Tutorial showing techniques for debugging pipelines.

For a quick reference, click here.

Debugger basics

Skip this if you’re already familiar with the Python debugger.

A debugger is a program that helps inspect another program for debugging. Python comes with a debugger called pdb.

There are a few approaches for debugging programs. One approach is line-by-line debugging, which starts our program in debug mode so we can easily inspect variables, move to the next line, etc.

One important concept to know when debugging is stack frame. Simply speaking, stack frames represent the state of our code at a given level. When you write a non-trivial function, it will depend on other functions to work (yours or from third party packages). Each function has its own stack frame which defines the variables that are available to it.

When a program fails, it can do so at different levels (i.e. a different stack frame). Let’s see a simple example:

def reciprocal(x):
    return 1/x

def reciprocal_and_multiply(x, y):
    return reciprocal(x) * y

There are two places where things can go wrong in the program above: if we pass x=0, the reciprocal operation will fail. If we pass y=None, the program fails, but it will do so in the reciprocal_and_multiply function. For this trivial example, it’s easy to see at which level the code breaks but in a real program the source code alone is usually not enough to know. Moving between stack frames can help you find out where the error is coming from.

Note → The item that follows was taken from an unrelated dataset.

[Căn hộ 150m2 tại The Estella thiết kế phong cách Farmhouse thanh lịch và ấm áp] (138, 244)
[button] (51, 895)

Understanding error messages

Let’s take a look at our example pipeline declaration:

# Content of pipeline.yaml
tasks:
  - source: load.py
    product:
      nb: output/raw.html
      train: output/train.csv
      test: output/test.csv

  - source: preprocess.py
    product: output/clean.html

Very simple, two tasks. One loads the data and the next one preprocess it.

Let’s run the pipeline and then analyze the output:

[1]:
%%sh --no-raise-error
ploomber build --force
Loading pipeline...
Building task 'load':   0%|          | 0/2 [00:00<?, ?it/s]
Executing:   0%|          | 0/5 [00:00<?, ?cell/s]
Executing:  20%|██        | 1/5 [00:01<00:07,  1.97s/cell]
Executing: 100%|██████████| 5/5 [00:02<00:00,  2.15cell/s]
Building task 'preprocess':  50%|█████     | 1/2 [00:02<00:02,  2.86s/it]
Executing:   0%|          | 0/6 [00:00<?, ?cell/s]
Executing:  17%|█▋        | 1/6 [00:03<00:15,  3.15s/cell]
Executing:  67%|██████▋   | 4/6 [00:03<00:01,  1.60cell/s]
Executing: 100%|██████████| 6/6 [00:03<00:00,  1.57cell/s]
Building task 'preprocess': 100%|██████████| 2/2 [00:06<00:00,  3.41s/it]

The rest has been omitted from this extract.